As i said before the limbs making was the most demanding part of the bow. I use carbon fiber for limbs and fiber glass cloth only at the axle holes sector. No gelcoat for finish just water sanding till 2000 grit and 
then painting.


----------



## MandK (Jul 29, 2013)

Wow! can't imagine doing this, but wish you the best and will be following.


----------



## bowfreak1970 (Mar 31, 2011)

Like...


----------



## oldschoolcj5 (Jun 8, 2009)

Very cool - GREAT job


----------



## ChadBrailer (Mar 6, 2009)

Very nice man.. like i said i may have missed the comment somewhere in there of the 5000000 comments on your awesome build. used to cast RC truck parts for the e-maxx an t-maxx im not sure if i could accomplish a riser..
again awesome build.... do you shoot any of the IBO legs?? sure would like to see this..


----------



## Boharchery (Mar 5, 2017)

Thats crazy, I was real happy when i landed a fish on my fly rod with a fly i tied. I hope you take a nice buck with this, good luck


----------



## SpyderSlayer (Oct 3, 2017)

The most impressive DIY of all time. So much planning, knowledge of so many materials and technologies and executing it so cleanly. Bravo!


----------



## b0w_bender (Apr 30, 2006)

Yup, good stuff right there!
I have to admit I was a bit surprised to see the riser was cast Aluminum. I just assumed you milled it out of a billet. Cool process thanks a bunch for sharing. I would like to see some close ups of your cam system. Looks like you have 2 sides bolted together? 

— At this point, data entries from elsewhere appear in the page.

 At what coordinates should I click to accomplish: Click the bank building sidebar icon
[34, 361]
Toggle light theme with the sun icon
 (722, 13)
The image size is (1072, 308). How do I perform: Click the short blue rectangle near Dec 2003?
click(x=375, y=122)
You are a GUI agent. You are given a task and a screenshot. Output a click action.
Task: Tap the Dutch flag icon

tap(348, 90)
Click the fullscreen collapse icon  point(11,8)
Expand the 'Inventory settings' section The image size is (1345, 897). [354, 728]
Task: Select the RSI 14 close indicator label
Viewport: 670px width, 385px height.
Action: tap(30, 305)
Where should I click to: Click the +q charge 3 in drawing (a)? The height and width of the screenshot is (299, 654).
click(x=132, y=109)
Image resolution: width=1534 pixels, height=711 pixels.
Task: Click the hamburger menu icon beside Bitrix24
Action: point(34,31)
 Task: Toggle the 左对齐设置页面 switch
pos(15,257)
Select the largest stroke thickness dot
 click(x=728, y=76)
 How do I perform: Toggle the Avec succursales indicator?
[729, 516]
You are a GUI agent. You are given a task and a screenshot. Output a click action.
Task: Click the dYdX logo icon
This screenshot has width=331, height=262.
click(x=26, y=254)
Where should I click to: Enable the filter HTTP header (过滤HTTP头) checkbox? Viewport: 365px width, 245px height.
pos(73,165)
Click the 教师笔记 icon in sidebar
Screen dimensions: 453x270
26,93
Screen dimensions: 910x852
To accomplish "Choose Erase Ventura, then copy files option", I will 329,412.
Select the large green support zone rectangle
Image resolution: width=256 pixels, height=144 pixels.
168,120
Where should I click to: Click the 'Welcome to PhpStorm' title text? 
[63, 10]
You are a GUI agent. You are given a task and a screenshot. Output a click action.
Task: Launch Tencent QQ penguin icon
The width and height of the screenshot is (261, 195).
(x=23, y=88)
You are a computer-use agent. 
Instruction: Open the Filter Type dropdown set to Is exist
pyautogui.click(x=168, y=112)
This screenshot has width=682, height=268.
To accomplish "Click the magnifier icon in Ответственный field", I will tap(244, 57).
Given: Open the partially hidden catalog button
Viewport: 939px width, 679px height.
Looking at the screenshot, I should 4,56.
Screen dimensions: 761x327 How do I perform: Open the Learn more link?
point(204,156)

Can you show us how those work?


----------



## icemanls2 (Mar 15, 2007)

Now that is a true Frankenbow!!! Amazing job sir! :thumbs_up


----------



## zzarganas (Feb 15, 2016)

b0w_bender said:


> Yup, good stuff right there!
> I have to admit I was a bit surprised to see the riser was cast Aluminum. I just assumed you milled it out of a billet. Cool process thanks a bunch for sharing. I would like to see some close ups of your cam system. Looks like you have 2 sides bolted together?
> 
> Can you show us how those work?


Thank you for your comments. About the cams system now...it is a simple mirror dual cams system with yokes at both cams. They are made from a single piece of acetal that milled to the designed shape. Then i add side plates from aluminum to prevent string slipping. That's the reason it looks like 2 pieces bolted together. 😉


----------



## kballer1 (Aug 31, 2010)

Did you heat treat your riser of the 6061 aluminum? Thanks


----------



## escorza88 (Oct 14, 2012)

Excellent job!
When do we start mass production? :lol3:g


----------



## zzarganas (Feb 15, 2016)

kballer1 said:


> Did you heat treat your riser of the 6061 aluminum? Thanks


No, not really..I just let it age for 15 days at +25C and also heating it up to 200 C and rest for 24 hours at curing oven while the powder coating process.


----------



## Robert. (May 7, 2018)

Hey, zzarganas!

First of all I would like to say that you are very good!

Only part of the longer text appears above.